Information shown:
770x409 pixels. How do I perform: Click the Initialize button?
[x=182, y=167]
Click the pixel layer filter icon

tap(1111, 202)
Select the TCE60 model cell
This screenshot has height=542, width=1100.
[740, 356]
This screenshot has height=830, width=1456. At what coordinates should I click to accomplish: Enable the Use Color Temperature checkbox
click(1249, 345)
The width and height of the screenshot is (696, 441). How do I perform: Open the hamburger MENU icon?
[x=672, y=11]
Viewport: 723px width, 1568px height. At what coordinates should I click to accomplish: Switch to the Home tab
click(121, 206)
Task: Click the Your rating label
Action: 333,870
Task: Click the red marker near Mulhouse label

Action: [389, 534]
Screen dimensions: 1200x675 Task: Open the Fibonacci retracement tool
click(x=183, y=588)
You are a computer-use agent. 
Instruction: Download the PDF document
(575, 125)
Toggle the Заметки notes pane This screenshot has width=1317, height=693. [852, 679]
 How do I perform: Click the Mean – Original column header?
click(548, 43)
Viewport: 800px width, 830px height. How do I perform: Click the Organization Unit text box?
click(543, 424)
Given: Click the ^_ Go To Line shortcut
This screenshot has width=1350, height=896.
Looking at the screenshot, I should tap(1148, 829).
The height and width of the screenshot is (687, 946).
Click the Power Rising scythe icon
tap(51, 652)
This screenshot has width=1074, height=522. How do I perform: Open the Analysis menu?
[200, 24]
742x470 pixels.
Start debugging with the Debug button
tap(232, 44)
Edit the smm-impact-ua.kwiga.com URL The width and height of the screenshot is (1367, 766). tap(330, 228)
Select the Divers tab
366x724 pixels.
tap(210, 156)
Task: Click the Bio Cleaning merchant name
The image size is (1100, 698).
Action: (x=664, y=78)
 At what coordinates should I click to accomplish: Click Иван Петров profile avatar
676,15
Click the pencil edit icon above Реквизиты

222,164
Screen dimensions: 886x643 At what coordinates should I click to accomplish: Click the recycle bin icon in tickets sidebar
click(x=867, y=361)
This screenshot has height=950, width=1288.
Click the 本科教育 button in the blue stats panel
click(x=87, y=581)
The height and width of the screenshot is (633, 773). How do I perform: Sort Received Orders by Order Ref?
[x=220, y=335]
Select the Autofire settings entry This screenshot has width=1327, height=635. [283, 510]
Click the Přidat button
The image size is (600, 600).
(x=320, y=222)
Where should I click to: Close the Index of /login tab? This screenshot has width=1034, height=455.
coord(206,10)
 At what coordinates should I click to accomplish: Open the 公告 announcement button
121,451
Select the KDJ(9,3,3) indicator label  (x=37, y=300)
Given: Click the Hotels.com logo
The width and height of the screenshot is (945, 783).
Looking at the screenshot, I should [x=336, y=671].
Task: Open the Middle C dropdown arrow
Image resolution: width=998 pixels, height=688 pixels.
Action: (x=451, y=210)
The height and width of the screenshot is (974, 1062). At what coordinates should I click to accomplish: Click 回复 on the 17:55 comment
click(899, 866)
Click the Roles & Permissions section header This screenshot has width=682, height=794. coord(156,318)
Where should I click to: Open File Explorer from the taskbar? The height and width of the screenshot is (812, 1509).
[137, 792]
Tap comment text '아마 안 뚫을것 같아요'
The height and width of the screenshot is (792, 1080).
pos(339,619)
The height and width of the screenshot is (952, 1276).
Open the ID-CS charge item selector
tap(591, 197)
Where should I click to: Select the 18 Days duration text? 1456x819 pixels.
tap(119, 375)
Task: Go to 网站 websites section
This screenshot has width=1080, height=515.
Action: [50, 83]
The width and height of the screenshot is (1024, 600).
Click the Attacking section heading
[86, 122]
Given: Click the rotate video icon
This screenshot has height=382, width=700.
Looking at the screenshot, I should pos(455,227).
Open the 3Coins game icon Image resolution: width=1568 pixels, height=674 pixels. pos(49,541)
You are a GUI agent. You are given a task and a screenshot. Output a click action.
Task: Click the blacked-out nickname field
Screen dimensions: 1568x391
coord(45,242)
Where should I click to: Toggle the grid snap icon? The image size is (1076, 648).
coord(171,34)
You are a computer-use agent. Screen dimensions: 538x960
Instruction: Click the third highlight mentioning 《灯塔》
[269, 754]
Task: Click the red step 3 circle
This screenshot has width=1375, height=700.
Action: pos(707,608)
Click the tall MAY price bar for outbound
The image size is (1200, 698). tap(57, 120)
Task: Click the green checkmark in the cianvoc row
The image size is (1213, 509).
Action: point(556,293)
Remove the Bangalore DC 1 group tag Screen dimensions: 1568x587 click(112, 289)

Exercise instructions: Only one stretch of the records above is wanted: the lines between the one holding "The height and width of the screenshot is (792, 1080)." and the one holding "Task: Click the red step 3 circle", inclusive, reproduced exactly.

Reply to the task:
The height and width of the screenshot is (792, 1080).
pos(339,619)
The height and width of the screenshot is (952, 1276).
Open the ID-CS charge item selector
tap(591, 197)
Where should I click to: Select the 18 Days duration text? 1456x819 pixels.
tap(119, 375)
Task: Go to 网站 websites section
This screenshot has width=1080, height=515.
Action: [50, 83]
The width and height of the screenshot is (1024, 600).
Click the Attacking section heading
[86, 122]
Given: Click the rotate video icon
This screenshot has height=382, width=700.
Looking at the screenshot, I should pos(455,227).
Open the 3Coins game icon Image resolution: width=1568 pixels, height=674 pixels. pos(49,541)
You are a GUI agent. You are given a task and a screenshot. Output a click action.
Task: Click the blacked-out nickname field
Screen dimensions: 1568x391
coord(45,242)
Where should I click to: Toggle the grid snap icon? The image size is (1076, 648).
coord(171,34)
You are a computer-use agent. Screen dimensions: 538x960
Instruction: Click the third highlight mentioning 《灯塔》
[269, 754]
Task: Click the red step 3 circle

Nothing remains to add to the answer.